И кстати, почему бог не мог своими силами отыскать собственную жену? Ёсихико окинул Окунинуси-но-ками подозрительным взглядом, но тот ответил без тени смущения:
— Я случайно. Просто на глаза красавица попалась.
— Врешь ведь, что “случайно”!
Неужели этот бог и в самом деле самый обычный бабник?
Окунинуси-но-ками пропустил возглас Ёсихико мимо ушей, мягко взял Хоноку за руки и посмотрел ей в глаза:
— Я так рад, что мне удалось встретиться с лакеем.
— Эй! Лакей здесь я.
— Пожалуйста, проводите меня к ней.
— Ты меня вообще слушаешь?
С какой стати он обращался к лакею, не глядя на Ёсихико?
Неприятно удивленная Хонока освободила свои руки и спрятала их под стол. Лишь после этого Окунинуси-но-ками соизволил посмотреть на Ёсихико.
— Итак, в котором дворце остановилась моя супруга?
— У меня дома, — без промедления ответил Ёсихико.
С самого рождения он не имел никакого отношения к зданиям, которые принято называть “дворцами”.
— Э-э… в твоем доме?..
— Да. Она заночевала у меня в комнате.
— В твоей… комнате?
Сначала Окунинуси-но-ками ошарашенно вытаращил глаза. Потом бездумно уставился в потолок. Потом свесил голову. Потом закрыл лицо одной рукой, улыбнулся и начал содрогаться. Ёсихико вдруг ощутил на лице дуновение жаркого ветерка, почуял неладное и посмотрел на бога. Он увидел, что тело Окунинуси-но-ками источает серебристую плазму, брызгами разлетающуюся во все стороны.
— Я должен… кое-что спросить… — медленно проговорил Окунинуси-но-ками, не убирая ладони от лица.
В следующее мгновение он вдруг встал и схватил Ёсихико за грудки.
— Ты ведь не прикасался к моей жене, да-а-а-а?!
Окутавшая Окунинуси-но-ками плазма расплескалась и окутала Ёсихико с громоподобным звуком. Столкнувшись с чудовищным давлением, лакей воскликнул:
— Не прикасался! Мне бы духа не хватило прикоснуться! И вообще, уж кто-кто, а ты бы лучше промолчал!

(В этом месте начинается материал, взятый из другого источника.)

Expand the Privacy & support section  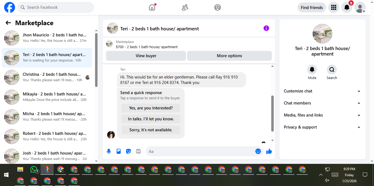point(322,127)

Пока божественный покровитель Идзумо ругался с лакеем, одобренным высшими богами, Хонока снова взяла в руку чашку с чаем и повернулась к Когане.
— Боги все такие?..
Когане к тому времени вновь уставился в окно, словно надеясь сбежать от реальности. Когда он услышал вопрос, его уши дернулись.
— Быть такого не может… Не может… надеюсь… — протянул лис. В его голосе слышались нотки безнадежности.
Часть 3
Покинув забегаловку, вся компания направилась прямиком домой к Ёсихико. Там Окунинуси-но-ками встретился лицом к лицу с Сусерибимэ, которая, конечно же, вновь успела опустошить запасы пива. Правда, едва увидев мужа, женщина заперлась в комнате и на все слова отвечала одним только “проваливай”.
— Прости, что испортил тебе настроение, Сусери. Прошу, возвращайся со мной в Идзумо. Там мы снова заживем душа в душу, — уговаривал ее Окунинуси-но-ками, стоя у двери комнаты Ёсихико. — Не запирай себя в этой лачуге…
— Ну прости, что в лачуге живу, — огрызнулся Ёсихико, прислонившись к стене и скрестив руки на груди. — По людским меркам это вполне обычный дом. Нечего сравнивать его с великим храмом Идзумо.
— Я помню время, когда наш храм был выше великого монастыря Нары. А потом люди решили все переделать и отобрали у храма великую лестницу. Вот негодяи, хоть бы нас спросили.
— Да плевать мне! И вообще, сделай с ней хоть что-нибудь!
Ёсихико не хотел слушать жалобы на реконструкцию храма. Его больше волновало то, что он не мог попасть к себе в комнату из-за обиды Сусерибимэ.
Чуть было не отвлекшийся Окунинуси-но-ками снова повернулся к двери.
— Сусери… до сих пор мы отлично ладили друг с другом. Почему же сейчас ты так злишься?
В ответ с другой стороны двери послышалось раздраженное:
— Внутри себя ответ поискать не хочешь, а?